-- STUDY MATERIAL follows --
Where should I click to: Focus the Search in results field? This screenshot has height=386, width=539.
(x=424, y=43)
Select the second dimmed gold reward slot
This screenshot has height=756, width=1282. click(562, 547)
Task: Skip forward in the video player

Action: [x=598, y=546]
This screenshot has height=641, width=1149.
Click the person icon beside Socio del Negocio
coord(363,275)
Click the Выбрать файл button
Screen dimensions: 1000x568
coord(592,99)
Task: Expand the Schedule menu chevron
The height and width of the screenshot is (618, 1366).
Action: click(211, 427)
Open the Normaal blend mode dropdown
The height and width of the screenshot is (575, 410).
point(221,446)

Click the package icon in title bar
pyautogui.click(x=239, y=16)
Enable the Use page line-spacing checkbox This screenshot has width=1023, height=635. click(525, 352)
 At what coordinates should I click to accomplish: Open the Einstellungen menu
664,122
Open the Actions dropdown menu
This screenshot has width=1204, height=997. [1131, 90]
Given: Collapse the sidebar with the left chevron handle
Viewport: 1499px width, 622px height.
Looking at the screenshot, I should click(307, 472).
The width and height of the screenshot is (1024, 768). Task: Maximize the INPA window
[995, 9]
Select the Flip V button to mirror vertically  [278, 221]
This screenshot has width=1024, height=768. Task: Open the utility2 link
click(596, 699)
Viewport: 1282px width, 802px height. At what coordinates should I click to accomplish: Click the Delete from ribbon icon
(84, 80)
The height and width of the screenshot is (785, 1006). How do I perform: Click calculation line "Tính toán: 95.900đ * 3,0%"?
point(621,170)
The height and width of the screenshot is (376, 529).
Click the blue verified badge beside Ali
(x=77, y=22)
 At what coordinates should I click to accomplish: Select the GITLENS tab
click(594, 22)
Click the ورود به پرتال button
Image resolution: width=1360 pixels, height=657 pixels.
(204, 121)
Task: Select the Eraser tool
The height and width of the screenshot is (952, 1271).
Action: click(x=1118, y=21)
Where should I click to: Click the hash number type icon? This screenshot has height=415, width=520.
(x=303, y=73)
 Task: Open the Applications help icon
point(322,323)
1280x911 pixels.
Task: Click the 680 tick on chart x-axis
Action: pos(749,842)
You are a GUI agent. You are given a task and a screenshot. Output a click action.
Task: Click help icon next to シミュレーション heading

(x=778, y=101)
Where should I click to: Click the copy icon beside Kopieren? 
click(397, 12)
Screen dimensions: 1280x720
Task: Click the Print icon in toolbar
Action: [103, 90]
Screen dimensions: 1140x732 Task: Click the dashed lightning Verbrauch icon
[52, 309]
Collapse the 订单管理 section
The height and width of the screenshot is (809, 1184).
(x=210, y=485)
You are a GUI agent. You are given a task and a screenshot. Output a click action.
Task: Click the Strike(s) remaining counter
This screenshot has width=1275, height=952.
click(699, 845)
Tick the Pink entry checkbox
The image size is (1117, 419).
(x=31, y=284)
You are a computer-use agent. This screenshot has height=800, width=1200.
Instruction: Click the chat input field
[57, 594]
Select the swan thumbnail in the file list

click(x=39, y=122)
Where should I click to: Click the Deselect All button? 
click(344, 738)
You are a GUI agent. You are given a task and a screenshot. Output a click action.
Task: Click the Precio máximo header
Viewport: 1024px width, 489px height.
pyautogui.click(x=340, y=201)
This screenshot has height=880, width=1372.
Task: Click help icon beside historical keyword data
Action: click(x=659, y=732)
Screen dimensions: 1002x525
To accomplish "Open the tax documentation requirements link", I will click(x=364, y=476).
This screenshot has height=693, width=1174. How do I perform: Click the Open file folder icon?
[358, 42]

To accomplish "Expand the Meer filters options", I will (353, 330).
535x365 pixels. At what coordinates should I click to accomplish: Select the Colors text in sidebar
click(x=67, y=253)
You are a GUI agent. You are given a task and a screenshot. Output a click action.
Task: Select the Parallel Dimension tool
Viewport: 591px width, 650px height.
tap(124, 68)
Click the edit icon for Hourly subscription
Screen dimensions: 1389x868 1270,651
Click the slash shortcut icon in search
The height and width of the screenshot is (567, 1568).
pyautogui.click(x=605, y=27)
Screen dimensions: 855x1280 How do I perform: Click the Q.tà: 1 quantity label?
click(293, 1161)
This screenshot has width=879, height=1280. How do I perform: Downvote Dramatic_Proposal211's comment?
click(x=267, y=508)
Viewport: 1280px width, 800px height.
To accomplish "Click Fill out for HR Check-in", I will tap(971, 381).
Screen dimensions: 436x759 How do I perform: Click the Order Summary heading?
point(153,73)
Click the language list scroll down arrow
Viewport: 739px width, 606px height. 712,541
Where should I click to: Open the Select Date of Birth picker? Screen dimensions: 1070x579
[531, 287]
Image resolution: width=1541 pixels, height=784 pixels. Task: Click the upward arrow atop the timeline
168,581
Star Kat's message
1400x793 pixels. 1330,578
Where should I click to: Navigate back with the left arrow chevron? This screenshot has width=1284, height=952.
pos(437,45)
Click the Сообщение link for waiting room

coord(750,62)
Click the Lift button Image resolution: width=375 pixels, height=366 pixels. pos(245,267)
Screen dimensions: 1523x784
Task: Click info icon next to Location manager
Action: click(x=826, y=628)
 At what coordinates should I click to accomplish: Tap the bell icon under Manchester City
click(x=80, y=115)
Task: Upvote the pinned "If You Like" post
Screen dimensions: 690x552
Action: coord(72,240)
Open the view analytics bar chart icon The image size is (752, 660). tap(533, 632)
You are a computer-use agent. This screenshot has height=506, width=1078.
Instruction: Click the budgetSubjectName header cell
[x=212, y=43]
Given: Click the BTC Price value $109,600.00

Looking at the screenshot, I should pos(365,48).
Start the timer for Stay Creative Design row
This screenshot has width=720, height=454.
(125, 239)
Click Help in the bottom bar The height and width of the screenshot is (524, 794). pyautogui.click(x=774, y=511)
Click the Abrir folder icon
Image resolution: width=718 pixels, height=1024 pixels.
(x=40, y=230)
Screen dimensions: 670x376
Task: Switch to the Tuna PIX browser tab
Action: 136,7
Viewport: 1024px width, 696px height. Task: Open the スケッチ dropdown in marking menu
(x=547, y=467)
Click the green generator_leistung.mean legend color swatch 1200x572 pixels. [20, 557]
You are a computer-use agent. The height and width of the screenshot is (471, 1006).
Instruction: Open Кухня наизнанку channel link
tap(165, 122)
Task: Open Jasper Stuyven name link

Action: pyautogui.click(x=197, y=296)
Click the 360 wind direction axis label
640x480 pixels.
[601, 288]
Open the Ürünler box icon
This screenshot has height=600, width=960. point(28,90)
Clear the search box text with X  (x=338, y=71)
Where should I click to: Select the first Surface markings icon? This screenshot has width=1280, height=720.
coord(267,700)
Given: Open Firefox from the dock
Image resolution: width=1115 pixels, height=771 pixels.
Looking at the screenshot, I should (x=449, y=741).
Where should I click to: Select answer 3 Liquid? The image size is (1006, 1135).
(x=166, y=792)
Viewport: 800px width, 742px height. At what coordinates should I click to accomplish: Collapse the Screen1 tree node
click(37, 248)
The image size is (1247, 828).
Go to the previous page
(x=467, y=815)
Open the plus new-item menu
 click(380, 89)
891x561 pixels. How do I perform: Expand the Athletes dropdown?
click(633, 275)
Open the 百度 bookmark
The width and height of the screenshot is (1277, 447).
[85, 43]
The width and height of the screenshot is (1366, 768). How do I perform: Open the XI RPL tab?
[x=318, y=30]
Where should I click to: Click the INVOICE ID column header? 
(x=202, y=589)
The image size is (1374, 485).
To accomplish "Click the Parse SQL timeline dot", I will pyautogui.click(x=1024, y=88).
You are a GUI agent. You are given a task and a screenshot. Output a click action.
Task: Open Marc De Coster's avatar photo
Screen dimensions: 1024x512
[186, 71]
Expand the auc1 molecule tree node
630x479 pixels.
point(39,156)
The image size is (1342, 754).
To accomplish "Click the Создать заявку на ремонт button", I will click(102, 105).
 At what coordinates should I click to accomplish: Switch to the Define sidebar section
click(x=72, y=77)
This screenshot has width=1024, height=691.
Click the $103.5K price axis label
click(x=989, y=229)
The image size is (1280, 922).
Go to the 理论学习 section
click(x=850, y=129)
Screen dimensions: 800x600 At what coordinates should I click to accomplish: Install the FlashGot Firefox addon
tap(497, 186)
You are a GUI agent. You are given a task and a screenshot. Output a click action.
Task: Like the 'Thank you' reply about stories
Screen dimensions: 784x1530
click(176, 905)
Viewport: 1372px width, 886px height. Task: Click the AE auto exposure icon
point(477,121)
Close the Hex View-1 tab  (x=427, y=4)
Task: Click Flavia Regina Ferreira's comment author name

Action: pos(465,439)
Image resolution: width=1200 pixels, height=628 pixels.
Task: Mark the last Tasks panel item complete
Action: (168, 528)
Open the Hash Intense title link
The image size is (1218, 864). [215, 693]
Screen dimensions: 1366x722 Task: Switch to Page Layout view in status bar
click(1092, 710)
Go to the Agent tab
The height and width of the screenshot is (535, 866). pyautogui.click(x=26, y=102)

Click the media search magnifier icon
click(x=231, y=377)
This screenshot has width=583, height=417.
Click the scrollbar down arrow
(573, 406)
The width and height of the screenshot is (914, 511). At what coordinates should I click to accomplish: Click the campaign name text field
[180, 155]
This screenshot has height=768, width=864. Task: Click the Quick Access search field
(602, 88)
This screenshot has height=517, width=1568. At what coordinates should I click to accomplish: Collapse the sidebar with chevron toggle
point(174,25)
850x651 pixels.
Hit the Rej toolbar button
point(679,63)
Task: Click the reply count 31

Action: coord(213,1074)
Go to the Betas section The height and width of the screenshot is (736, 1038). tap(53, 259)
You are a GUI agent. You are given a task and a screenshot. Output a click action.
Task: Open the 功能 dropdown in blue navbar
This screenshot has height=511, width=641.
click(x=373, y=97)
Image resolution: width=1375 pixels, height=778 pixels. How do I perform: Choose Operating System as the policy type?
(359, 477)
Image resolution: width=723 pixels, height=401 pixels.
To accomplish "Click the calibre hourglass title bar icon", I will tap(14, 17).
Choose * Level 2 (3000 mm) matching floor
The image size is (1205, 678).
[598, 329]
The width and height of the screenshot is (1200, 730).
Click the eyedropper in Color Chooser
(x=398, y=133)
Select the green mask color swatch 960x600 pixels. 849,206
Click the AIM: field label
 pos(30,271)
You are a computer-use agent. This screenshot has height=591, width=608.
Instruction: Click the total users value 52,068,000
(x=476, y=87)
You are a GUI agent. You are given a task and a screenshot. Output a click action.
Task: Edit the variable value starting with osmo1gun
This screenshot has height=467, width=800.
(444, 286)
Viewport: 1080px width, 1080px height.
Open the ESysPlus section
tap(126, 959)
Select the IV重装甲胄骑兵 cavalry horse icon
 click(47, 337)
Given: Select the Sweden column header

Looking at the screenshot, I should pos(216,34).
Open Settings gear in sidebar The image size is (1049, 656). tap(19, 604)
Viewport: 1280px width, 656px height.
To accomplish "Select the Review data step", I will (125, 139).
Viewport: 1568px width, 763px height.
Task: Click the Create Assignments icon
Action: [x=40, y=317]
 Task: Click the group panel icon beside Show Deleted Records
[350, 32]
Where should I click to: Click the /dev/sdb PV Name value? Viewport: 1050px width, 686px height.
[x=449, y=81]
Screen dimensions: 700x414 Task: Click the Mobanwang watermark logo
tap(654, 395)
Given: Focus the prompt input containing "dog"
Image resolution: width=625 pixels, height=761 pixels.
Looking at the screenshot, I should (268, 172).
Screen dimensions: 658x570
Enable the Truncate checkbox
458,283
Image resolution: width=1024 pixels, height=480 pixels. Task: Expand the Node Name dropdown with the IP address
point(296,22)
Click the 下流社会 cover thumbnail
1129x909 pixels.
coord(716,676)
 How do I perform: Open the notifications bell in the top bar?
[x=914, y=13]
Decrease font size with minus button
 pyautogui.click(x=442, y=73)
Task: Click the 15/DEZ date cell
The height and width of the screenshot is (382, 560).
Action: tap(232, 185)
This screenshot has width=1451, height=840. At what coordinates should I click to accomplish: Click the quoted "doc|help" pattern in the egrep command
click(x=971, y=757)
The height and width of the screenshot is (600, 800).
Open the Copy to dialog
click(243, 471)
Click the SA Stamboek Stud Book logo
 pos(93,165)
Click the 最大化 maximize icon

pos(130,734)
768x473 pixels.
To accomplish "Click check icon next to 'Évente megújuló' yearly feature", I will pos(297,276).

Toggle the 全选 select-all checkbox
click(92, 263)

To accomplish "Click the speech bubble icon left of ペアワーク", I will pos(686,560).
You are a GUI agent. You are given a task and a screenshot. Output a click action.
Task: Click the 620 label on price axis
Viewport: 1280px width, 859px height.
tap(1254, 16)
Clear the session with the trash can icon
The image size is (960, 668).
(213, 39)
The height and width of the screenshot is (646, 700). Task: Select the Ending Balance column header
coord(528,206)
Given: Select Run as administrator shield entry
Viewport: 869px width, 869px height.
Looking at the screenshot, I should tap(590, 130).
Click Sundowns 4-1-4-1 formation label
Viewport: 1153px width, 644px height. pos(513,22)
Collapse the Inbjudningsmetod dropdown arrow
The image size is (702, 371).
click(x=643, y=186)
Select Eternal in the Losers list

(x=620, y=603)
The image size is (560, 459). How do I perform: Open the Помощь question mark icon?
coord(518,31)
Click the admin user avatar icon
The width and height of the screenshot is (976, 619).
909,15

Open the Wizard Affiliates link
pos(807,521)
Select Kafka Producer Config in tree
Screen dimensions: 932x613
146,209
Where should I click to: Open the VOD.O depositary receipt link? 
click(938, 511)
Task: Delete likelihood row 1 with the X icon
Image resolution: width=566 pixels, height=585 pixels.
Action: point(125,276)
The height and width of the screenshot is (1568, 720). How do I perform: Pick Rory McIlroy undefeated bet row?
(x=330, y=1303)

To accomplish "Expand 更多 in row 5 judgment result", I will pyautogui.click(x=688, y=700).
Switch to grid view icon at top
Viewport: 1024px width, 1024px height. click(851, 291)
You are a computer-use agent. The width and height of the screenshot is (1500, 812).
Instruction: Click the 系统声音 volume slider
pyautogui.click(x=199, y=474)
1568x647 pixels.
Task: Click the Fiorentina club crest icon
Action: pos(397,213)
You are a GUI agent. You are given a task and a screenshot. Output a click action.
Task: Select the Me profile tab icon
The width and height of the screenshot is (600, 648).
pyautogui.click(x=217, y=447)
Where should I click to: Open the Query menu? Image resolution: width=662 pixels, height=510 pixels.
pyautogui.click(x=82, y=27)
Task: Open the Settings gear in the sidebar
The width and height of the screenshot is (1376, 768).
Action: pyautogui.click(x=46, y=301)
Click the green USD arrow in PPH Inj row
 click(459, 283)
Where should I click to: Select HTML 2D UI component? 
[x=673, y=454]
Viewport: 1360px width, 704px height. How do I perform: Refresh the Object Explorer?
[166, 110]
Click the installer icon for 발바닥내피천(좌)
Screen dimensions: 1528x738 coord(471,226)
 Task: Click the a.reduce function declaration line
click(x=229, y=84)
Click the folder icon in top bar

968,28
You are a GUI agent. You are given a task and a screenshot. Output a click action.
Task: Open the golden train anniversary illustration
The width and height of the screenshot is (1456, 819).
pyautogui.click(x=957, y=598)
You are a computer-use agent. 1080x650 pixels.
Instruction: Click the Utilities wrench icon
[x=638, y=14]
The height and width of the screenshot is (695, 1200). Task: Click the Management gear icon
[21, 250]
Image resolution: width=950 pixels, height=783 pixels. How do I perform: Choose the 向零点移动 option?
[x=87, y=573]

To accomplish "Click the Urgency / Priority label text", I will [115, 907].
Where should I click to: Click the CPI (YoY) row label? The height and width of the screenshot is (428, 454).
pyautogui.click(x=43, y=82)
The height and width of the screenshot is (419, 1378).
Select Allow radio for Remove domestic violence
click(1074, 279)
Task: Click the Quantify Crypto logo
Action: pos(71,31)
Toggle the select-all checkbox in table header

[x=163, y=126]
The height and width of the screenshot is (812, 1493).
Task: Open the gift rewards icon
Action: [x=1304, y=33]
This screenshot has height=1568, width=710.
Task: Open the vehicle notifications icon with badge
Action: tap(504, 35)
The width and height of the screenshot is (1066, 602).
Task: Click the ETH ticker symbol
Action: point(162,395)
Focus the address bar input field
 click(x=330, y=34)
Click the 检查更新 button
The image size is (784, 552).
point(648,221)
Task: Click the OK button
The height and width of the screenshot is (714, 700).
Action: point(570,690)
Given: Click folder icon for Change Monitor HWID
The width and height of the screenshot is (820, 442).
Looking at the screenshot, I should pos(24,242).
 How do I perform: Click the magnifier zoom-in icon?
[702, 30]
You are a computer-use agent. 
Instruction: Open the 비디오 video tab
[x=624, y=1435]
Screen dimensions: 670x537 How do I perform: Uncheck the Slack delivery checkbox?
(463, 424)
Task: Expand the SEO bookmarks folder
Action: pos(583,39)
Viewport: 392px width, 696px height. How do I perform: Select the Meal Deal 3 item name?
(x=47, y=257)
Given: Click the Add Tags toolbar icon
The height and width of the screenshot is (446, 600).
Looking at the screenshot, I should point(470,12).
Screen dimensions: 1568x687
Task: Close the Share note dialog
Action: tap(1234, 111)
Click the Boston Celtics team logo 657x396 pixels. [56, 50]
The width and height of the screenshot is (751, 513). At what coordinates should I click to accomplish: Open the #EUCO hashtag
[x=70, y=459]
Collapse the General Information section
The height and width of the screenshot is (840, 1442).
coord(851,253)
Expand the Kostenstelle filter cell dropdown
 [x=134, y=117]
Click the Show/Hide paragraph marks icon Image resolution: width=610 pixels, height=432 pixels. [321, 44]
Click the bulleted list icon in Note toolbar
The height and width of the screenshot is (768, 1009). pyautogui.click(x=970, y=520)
-- STUDY MATERIAL concluded --
▸ **PROBLEM DESCRIPTION**
Return each line of the data above that includes the word "avatar".

▸ **RESPONSE AREA**
Task: Open Marc De Coster's avatar photo
Click the admin user avatar icon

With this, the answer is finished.